There were two medically related groups in the initially proposed bill, the erectile dysfunction device manufacturers and doctors of chiropractic. The biggest slap in the face was that in the final bill which passed out of committee only the doctors of chiropractic remained. I guess they were more aroused by sticking it to us.

In the bills present form penalties will not kick in until one year after CMS develops and implements a documentation education program with the profession. We do not know what will happen to the bill in the Senate but we are watching closely. It will most likely be attached to the SGR correction bill for 2015.

Medicare will play a bigger and bigger role in the delivery of healthcare in the future, not only as the population ages but also because so many payment systems will follow the Medicare model which is moving rapidly to pay for performance. CMS has projected that 30% of reimbursement will be based on performance and quality in 2016 and over 50% by 2018. This will be accomplished by pushing patients into ACO’s and Patient Centered Medical Homes.

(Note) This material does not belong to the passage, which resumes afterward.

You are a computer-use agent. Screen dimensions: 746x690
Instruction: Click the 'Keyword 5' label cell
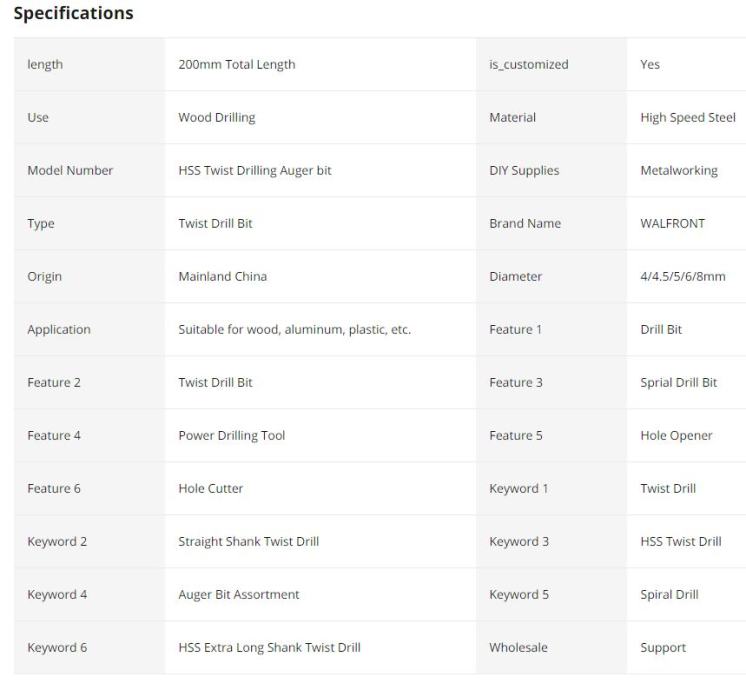[x=518, y=595]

You will be hearing much more about our Medicare initiatives in the coming months and it will be a multiyear battle. Please join the fight. Stand up for fair and equal treatment. The ACA needs your help. Join us and stand with the 9000 ACA members to end our abysmal treatment under Medicare. We are at a crossroads. Do we chose to claim our rightful place of full inclusion and payment parity in the evolving healthcare system or do we chose to retreat into cash payments and the realm of alternative treatment leaving the PT’s or others to own our market? If not us, who? If not now, when? Please join the fight.